Por que isso preocupa tanta gente?

A petição, assinada por mais de 1500 pessoas e liderada pelo advogado Célio Sauer, alerta para um problema real: milhares de imigrantes vivem legalmente em Portugal, mas não conseguiram dar entrada no pedido de reagrupamento familiar por falhas do próprio Estado — como a falta de agendamentos e a sobrecarga da AIMA, antigo SEF.

Imagine esperar meses — ou até anos — por uma vaga para regularizar a presença do seu cônjuge ou filhos, e, quando finalmente se prepara para pedir, a lei muda e fecha essa porta. É exatamente isso que está em risco.

O que a petição pede?

A proposta é simples e justa: criar um regime de transição. Ou seja, garantir que quem já está em Portugal com residência válida e tem familiares presentes legalmente continue podendo pedir o reagrupamento, mesmo após a mudança na lei.

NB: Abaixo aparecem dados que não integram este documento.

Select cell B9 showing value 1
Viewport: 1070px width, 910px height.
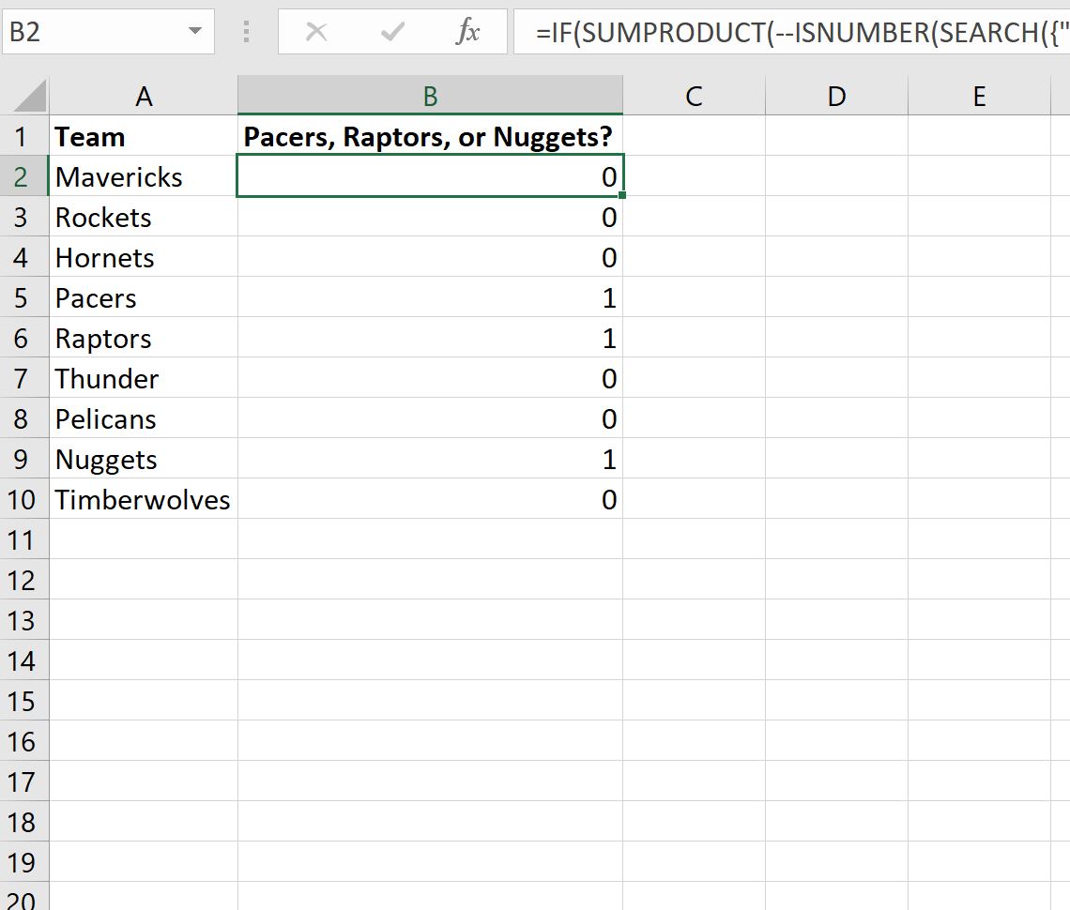click(x=429, y=460)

Esse regime transitório teria as seguintes regras práticas:

  • Valeria por 180 dias após a nova lei entrar em vigor (podendo ser prorrogado);
  • Permitiria o reagrupamento de familiares que entraram legalmente no país e coabitam com o residente;
  • Também incluiria quem tem residência CPLP (mesmo com título simplificado);
  • Exigiria prova de que o atraso foi por motivos não imputáveis ao imigrante, como a ausência de vagas no sistema.

Além disso, a petição pede que a AIMA crie um canal exclusivo de atendimento para esses casos e que as organizações da sociedade civil sejam ouvidas durante o processo legislativo.

Como isso te afeta?

Se você ou alguém da sua família está esperando uma chance de fazer o reagrupamento familiar e já está em Portugal de forma legal, essa proposta pode ser essencial para manter seus direitos garantidos.

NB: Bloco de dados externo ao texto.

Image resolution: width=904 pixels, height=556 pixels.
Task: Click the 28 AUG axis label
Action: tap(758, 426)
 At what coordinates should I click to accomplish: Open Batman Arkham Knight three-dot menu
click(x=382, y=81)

Sem esse regime de transição, muitos imigrantes poderão ser obrigados a escolher entre permanecer sozinhos ou sair do país para manter a família unida.

O que esperar agora?

A petição foi considerada admissível e já está nas mãos da Comissão de Assuntos Constitucionais, Direitos, Liberdades e Garantias. Agora, cabe aos deputados analisarem a proposta e decidirem se ela será acolhida.

Mas o processo está cercado de polêmicas. Parlamentares de diversos partidos alertaram para a falta de audições com especialistas e organizações de imigrantes, além da rapidez com que o governo quer aprovar as mudanças.

Por isso, a pressão da sociedade civil será fundamental para garantir que essa transição aconteça de forma justa e humana.


🔔 Fique atento: Se você está nessa situação, acompanhe as atualizações da Assembleia da República e, se possível, busque apoio de associações e advogados especializados.